In 2001 Keir wrote and performed a sequel: Teaching Detroit – also known as Teaching Shakespeare 2. His same professor character now teaches in a community college, and has placed his unpublished novel on the syllabus of his world literature survey course. On the day he’s covering it in class, he discovers not a single student has read it, or purchased a copy. He summarizes the novel for the class, acting out parts as he goes. He reveals to the class he has a drinking problem. He’s forced off the faculty of the college.

The play ends with the professor lowering the price of his manuscript from thirty dollars to five, desperate to sell a single copy. Often Keir had a guest actor come on as a student at the end of the play and buy the script for five dollars. The shocked and delighted professor asks if he can please sign it. In the show’s run at the 2001 Toronto Fringe, TJ did the cameo.
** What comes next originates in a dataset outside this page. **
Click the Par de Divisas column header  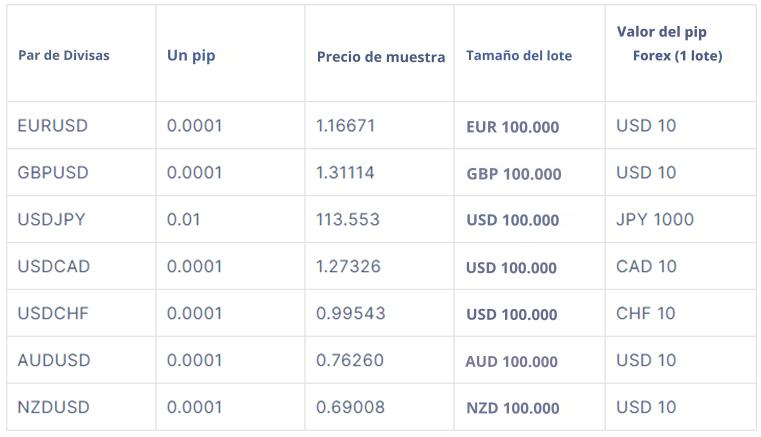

In 2006 Keir wrote and performed Teaching As You Like It – also known as Teaching Shakespeare 3. TJ directed. The character has now sunk to substitute teaching English in a high school. On the day he’s to teach Shakespeare’s comedy As You Like It, he instead spends the class denying the rumour that he’s involved with one of the students in the class, who’s conspicuously absent that day. As he endlessly justifies himself he digs a bigger and bigger hole and inadvertently admits he’s done exactly what he’s been accused of. The show ends with him swamped in the guilt of his actions and admissions, waiting for the police to show up and arrest him.
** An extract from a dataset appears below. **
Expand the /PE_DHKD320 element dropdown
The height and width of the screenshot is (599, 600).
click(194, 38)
Teaching As You Like It toured fringes across Canada and received rave reviews from critics, from the mayor of Edmonton, and from a Toronto psychologist who treats abusive priests, who asked Keir for a video of the piece to show his patients how they justify and rationalize their criminal behavior.
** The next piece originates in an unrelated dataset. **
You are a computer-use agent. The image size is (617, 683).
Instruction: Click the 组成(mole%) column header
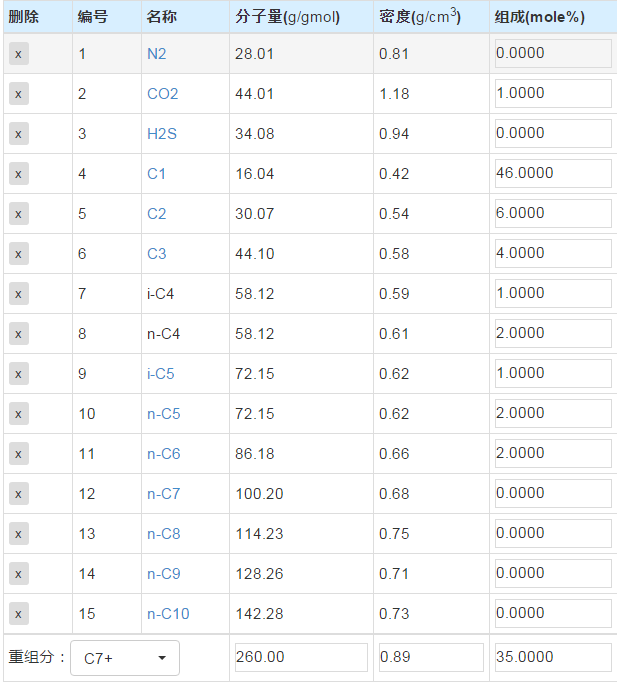click(x=539, y=17)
After his last fringe performance of the show at the 2007 Winnipeg Fringe, Keir was forwarded a three-page letter an audience member wrote to the head of the Winnipeg Fringe Festival and most disturbingly, a child protection agency. The handwritten letter complains that the show promotes the idea that sexual predation of underaged girls is acceptable, and that it could be used as a textbook for anyone who wanted to take advantage of a student. Teaching the Fringe tells the story of Keir receiving this letter, his reaction to it, and his response to it. Along with other stories of encounters with strange audience members, and incidents of censorship in general. TJ directs again. The play is packed with comic insights, and is told with a biting sarcastic edge.

Teaching The Fringe has already been profiled in the Winnipeg Free Press, Montreal Mirror, The Montreal Gazette, (who called the letter “hate mail”) The Westmount Examiner, and on CBC Radio’s “Q”.